I had promised to release one full Micro Trend after my trend lecture during the Barcelona Design Week 2017. The question actually was which one to pick. The most different of the four is probably HYBRIDISATION. Working currently on the next four micro trends I will lecture about in 2018, this a current keyword that pops up again very often and in different senses.

Things fell into place when attending the inauguration conference at the Barcelona Design Week and hear Ravi Naidoo (founder of Design Indaba) speak about Africa, one of the most diverse societies in the world where heterogeneity is the main driver. He considers design as a shift of consciousness that changes behavior.

HYBRIDISATION – A Lifestyle Trend for Autumn/Winter 2017/18

Designers, artists, creatives living in Africa are mixing references from their own heritage, ethnic backgrounds and traditions to come up with new shape, color, and fingerprint.

With growing migration towards larger cities, cultural roots are melting embodying a different narrative of what ‘roots’ mean today. Hybrid culture celebrates the spirit and energy of African life.

And when I say Hybrid Culture I am referring to the coexistence, harmony, and synchronization of oral culture, written culture, printed culture, media culture, and cyberculture mixing all of them and produced by individuals.

Cultural exchange takes place in larger cities. Migration leads to bringing artisan skills into a new context.

You can see  a lot of Cross-Culture collaborations happen because melting pots such as Cape Town encourage designers to team up with international brands. HYBRIDISATION takes place at different parts of the world, but Africa is the actual hot spot with a deep interest in preserving culture and reframe a narrative.

This is not a movement that will be ‘out of trend’ in 6 month but something to watch med/long-term. We nominated it anyhow a lifestyle trend because it’s very coming very strong now and will eventually be integrated and merge in seamless into Europe’s design landscape.

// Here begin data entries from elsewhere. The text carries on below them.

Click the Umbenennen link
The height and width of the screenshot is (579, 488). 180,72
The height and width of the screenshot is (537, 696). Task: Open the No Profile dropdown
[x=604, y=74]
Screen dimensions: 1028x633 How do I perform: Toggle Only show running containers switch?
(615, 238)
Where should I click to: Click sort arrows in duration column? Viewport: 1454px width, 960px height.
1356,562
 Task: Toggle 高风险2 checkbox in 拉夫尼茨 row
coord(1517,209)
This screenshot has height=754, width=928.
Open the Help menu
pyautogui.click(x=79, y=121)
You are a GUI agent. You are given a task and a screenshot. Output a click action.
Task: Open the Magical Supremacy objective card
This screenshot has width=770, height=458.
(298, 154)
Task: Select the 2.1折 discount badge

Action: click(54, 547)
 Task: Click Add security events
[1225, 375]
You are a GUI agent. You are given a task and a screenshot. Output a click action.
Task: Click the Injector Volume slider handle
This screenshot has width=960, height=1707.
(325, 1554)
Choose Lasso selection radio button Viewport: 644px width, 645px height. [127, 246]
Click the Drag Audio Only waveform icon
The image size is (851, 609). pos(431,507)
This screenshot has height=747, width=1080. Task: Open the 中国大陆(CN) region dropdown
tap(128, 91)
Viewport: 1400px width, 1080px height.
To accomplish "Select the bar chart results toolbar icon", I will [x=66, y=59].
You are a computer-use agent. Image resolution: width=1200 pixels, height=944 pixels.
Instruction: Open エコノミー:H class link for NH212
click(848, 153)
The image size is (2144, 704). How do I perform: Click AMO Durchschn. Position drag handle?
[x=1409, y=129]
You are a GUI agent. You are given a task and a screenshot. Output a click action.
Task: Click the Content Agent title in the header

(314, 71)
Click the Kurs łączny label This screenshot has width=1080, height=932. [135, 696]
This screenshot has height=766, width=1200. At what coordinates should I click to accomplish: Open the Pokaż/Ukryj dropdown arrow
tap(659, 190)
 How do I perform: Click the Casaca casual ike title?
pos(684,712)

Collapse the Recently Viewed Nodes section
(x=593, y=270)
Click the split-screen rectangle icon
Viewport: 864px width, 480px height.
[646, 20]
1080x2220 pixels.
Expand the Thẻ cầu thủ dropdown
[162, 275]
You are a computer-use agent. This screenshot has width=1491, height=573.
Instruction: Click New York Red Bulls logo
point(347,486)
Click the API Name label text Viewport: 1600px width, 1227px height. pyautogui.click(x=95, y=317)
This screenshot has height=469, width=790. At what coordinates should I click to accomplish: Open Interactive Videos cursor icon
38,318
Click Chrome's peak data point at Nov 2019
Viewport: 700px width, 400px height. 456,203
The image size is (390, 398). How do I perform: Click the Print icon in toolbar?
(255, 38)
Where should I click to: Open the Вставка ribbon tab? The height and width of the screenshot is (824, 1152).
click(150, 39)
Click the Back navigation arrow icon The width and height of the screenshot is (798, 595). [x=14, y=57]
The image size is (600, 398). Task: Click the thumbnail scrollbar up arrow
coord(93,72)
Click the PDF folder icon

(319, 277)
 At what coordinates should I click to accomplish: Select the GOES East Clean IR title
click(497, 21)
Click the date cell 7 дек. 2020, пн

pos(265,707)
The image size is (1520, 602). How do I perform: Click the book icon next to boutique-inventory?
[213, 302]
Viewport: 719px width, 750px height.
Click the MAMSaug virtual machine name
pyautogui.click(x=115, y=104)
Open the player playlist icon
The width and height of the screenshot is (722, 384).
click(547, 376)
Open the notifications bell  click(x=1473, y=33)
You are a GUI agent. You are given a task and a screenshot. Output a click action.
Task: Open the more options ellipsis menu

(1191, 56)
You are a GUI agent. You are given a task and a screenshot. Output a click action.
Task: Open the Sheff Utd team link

There is a very fascinating generation of innovators, opinion-formers, game-changers, pioneers, and mavericks shaping today’s landscape.

A rising street and studio photography aims to encapsulate, again, own heritage but adds practices of adopted cities called home now.

But before we dive into the colorful and positive vibes of HYBRIDISATION, let me share with you a phenomenon of our times which is Duality.

We are in a moment of duality, a quality or status of having contrary parts, that live side by side.
Gudy Herder



Being connected 24/7 vs being totally disconnected (at least during digital detox phases), fast consume (fast fashion) vs ‘less but better’ or minimalism vs maximalism.


Hybridisation-A Lifestyle Trend A/W 2017/18 via Eclectic Trends

From left to right:


This is one of countless examples where a dual identity plays a larger role in the artist’s creative work. With a swiss father and a Guinean mother, Namsa Leuba embodies the ability of juxtaposing, reworking and challenging African identity through Western eyes.


His impeccable furniture and objects challenge the common perceptions of African design with their mix of ancient wisdom and contemporary sensibility. A creative risk-taker, Diallo trained as an architect and designer in France, before establishing a studio in his home city going back to Mali. His team of artisans manufacture objects from everyday detritus – from bottle tops to old tyres.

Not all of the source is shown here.